Task objective.
Output the entries that follow, word for word.

Input data.
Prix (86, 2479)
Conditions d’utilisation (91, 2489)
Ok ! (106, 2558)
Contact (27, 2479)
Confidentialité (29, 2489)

Your solution.
Prix (86, 2479)
Conditions d’utilisation (91, 2489)
Ok ! (106, 2558)
Contact (27, 2479)
Confidentialité (29, 2489)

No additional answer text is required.